By the end of this article, Pros can answer:

  • How do I compare to industry standards and what improvements are needed?

  • What truly motivates me to drive my business forward?

  • What financial targets should I set for the next year and how can I achieve them?

Understanding and Utilizing Benchmarks

What is a Benchmark? A benchmark is a standard or point of reference against which things may be compared or assessed. In business, benchmarks are vital as they help you understand where your business stands in comparison to others in the same industry. They cover various aspects such as average job size, revenue, profit margins, and other critical performance indicators.

How to Use Benchmarks:

  1. Identify Industry Standards: Learn the average performance metrics within your industry, such as average ticket sizes or profit margins.

  2. Evaluate Your Business Performance: Compare your business's performance against these benchmarks to identify areas of strength and opportunities for improvement.

  3. Set Realistic Goals: Based on your comparison, set achievable goals that aim to meet or exceed these benchmarks.

Benefits of Benchmarks:

  • Direction and Focus: Provide a clear focus for future improvements.

  • Performance Improvement: Highlight areas where you can optimize operations and increase profitability.

  • Competitive Analysis: Allow you to understand your position in the market relative to your competitors.

Discovering Your "Why"

Understanding what motivates you is fundamental in steering your business towards success. It fuels your drive to overcome challenges and achieve your goals. Whether it's financial freedom, desire for growth, or personal fulfillment, recognizing your "why" provides the resilience needed during tough times.

Steps to Identify Your Motivation:

  1. Personal Reflection: Take time to think about what aspects of your business or life make you most passionate and driven.

  2. Set Personal Goals: Align these motivations with clear, actionable business goals.

  3. Continuous Reassessment: Regularly revisit and reassess your motivations to ensure they still align with your business direction and personal life.

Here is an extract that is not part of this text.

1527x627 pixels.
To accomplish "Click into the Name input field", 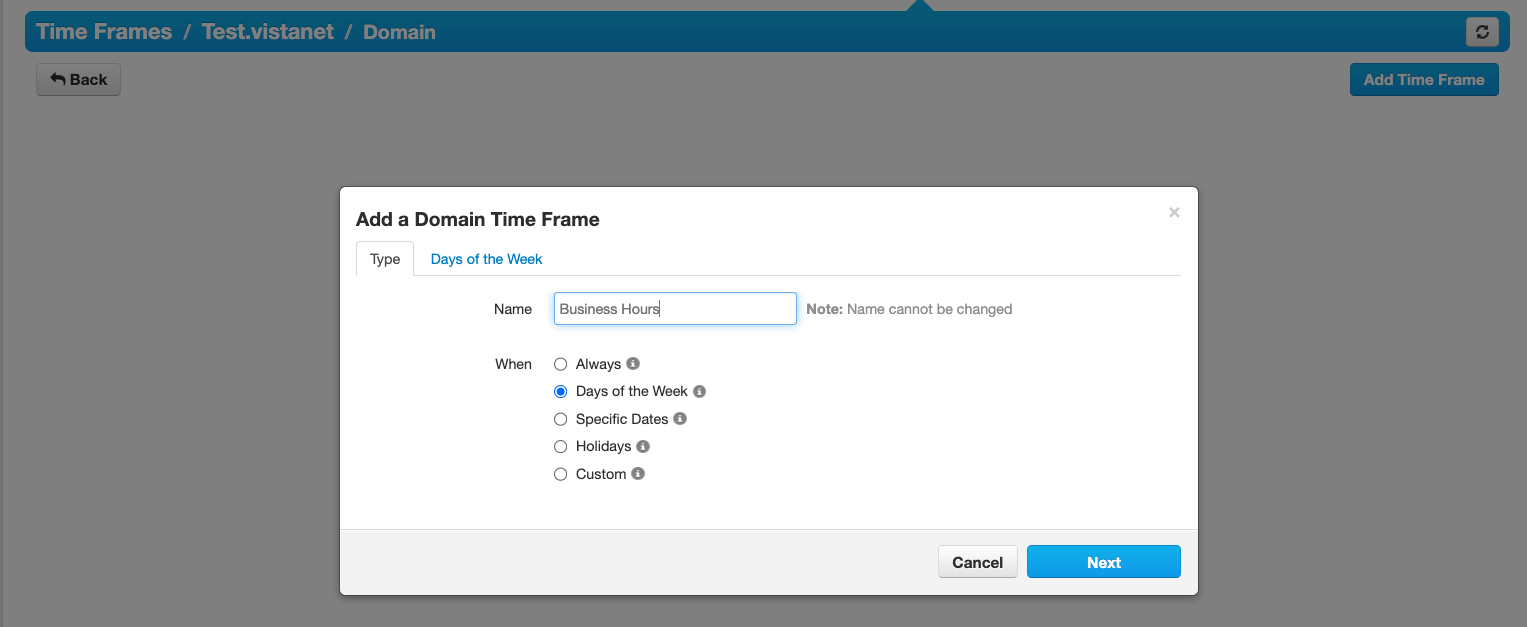I will click(x=675, y=309).
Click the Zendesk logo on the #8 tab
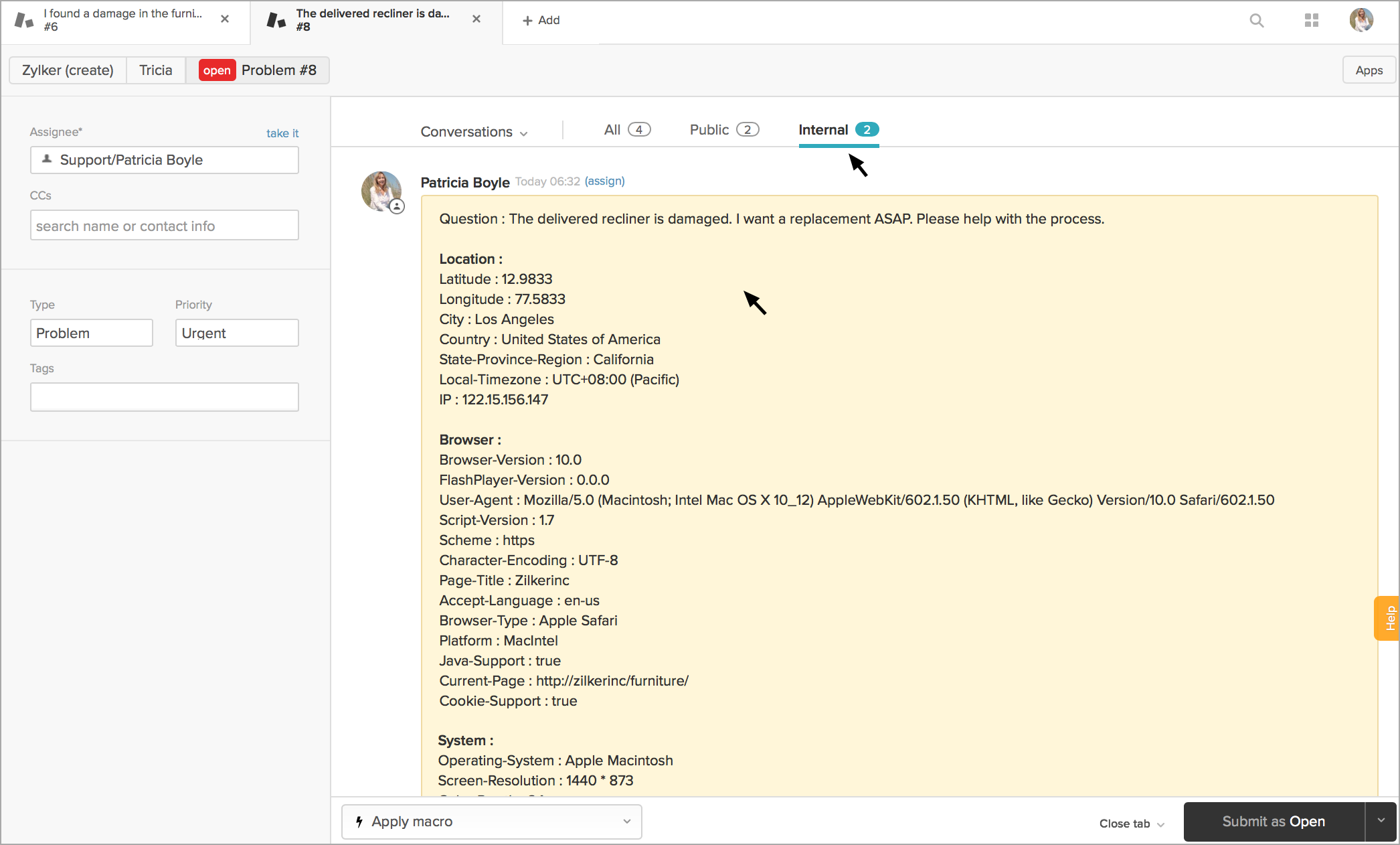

Setting and Achieving Financial Goals

Financial goal setting is critical for strategic business planning. It involves projecting future income and setting targets for revenue and profit that you want to achieve within a specific period.

How to Set Financial Goals:

  1. Determine Desired Salary: Decide how much you want to earn in the next 12 months.

  2. Use Financial Projections: Utilize tools like profit and loss forecasts to map out how you will achieve these salary goals.

  3. Breakdown Goals: Break down your financial goals into quarterly, monthly, or weekly targets to make them manageable and trackable.

Tools and Techniques:

  • Profit and Loss (P&L) Forecasting: Helps estimate future revenue, costs, and profits to assess financial health.

  • Key Performance Indicators (KPIs): Track specific metrics like customer acquisition costs, average job size, and job frequency to measure progress toward goals.